Pulumi AI — Leveraging LLMs for IaC with GCP

Jasbir Singh
Google Cloud - Community
4 min readJun 2, 2023

Why write your Pulumi programs yourself when you can have AI do it for you? Pulumi AI leverages large language models (LLMs) to author infrastructure as code for any architecture for any cloud in any language.

Pulumi recently released Pulumi AI, a purpose-built AI Assistant that can create cloud infrastructure using Pulumi. It builds on the power of Large Language Models (LLMs) and GPT to dramatically reduce the time it takes to discover, learn and use new cloud infrastructure APIs.
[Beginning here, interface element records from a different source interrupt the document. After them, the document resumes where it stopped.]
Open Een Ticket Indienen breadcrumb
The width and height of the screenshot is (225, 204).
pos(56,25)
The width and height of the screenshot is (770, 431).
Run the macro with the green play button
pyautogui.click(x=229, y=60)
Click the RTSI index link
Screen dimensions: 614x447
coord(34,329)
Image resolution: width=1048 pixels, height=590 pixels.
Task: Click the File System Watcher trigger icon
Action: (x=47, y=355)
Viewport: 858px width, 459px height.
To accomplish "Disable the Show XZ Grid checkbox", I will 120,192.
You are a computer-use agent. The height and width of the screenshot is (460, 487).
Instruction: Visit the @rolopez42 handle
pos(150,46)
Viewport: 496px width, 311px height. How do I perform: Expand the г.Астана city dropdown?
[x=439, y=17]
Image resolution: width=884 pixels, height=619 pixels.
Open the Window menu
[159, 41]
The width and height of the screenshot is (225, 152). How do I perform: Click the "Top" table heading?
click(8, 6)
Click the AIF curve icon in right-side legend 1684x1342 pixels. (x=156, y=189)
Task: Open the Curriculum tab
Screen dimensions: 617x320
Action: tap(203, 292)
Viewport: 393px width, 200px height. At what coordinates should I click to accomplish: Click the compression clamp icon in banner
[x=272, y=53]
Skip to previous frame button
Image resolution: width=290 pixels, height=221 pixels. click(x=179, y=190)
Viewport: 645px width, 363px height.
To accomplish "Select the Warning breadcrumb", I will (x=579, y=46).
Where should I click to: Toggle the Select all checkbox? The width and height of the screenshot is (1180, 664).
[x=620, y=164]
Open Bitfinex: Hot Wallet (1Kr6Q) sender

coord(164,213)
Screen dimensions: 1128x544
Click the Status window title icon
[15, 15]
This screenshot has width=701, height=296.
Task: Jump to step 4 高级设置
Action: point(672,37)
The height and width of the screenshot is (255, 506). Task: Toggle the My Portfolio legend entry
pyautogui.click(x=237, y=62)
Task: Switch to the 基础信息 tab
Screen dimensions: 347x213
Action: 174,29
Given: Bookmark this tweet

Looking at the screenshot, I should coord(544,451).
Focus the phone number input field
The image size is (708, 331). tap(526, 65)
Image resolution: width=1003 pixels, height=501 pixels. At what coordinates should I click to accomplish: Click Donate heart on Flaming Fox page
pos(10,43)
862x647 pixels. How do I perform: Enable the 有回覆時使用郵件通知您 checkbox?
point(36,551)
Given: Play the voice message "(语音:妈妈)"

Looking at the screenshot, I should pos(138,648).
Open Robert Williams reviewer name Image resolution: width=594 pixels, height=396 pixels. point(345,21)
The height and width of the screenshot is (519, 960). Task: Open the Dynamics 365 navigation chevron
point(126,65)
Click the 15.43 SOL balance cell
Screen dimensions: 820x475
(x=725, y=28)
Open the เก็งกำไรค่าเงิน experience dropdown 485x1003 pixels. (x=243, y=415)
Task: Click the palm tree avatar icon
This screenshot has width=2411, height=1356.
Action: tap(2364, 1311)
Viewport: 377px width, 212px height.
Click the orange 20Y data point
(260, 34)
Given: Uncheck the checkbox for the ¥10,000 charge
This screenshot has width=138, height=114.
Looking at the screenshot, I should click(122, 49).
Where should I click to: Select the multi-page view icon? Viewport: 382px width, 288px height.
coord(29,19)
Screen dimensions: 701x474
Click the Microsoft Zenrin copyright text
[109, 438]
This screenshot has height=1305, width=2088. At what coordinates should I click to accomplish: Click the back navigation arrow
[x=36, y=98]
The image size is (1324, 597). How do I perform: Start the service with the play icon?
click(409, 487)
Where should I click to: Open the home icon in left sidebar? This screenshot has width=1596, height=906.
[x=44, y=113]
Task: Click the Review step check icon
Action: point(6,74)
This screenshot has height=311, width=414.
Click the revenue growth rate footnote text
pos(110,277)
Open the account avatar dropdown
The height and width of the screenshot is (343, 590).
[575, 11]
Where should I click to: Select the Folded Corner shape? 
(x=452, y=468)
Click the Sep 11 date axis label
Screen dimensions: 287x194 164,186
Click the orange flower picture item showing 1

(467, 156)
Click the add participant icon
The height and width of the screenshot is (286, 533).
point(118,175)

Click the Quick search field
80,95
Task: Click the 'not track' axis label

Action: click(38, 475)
In this blog, we’ll dive deeper into this new technology that so many Pulumi users have been so excited about.

Why Pulumi AI?

It’s often hard to appreciate just how large and complex modern cloud platforms have become. Pulumi itself supports 130 cloud providers, with many individual providers having over 1,000 resources, and many of those resources have hundreds of properties. This adds up to millions of configurable properties across the entire surface area!

One of the constant challenges for teams working in the cloud is finding specific examples that cover the set of cloud infrastructure resources and configurations that they require. Many times we can point them to one of the thousands listed in our Pulumi Examples repository or enumerated in the Pulumi Registry, there are also times that the specific combination of technologies that a user needs have not yet been captured and stored.

Pulumi AI addresses this need in a direct way. Instead of having to create every possible example by hand, users can just ask Pulumi AI to generate an example that suits their unique needs, no matter how specific and bespoke the request might be.

Intelligence for Infrastructure as Code

Pulumi Insights is Intelligence for Infrastructure as Code. It adds advanced search, analytics, and AI to infrastructure as code. With Insights, you can gain unique insights into your company’s cloud usage and trends and boost engineering productivity.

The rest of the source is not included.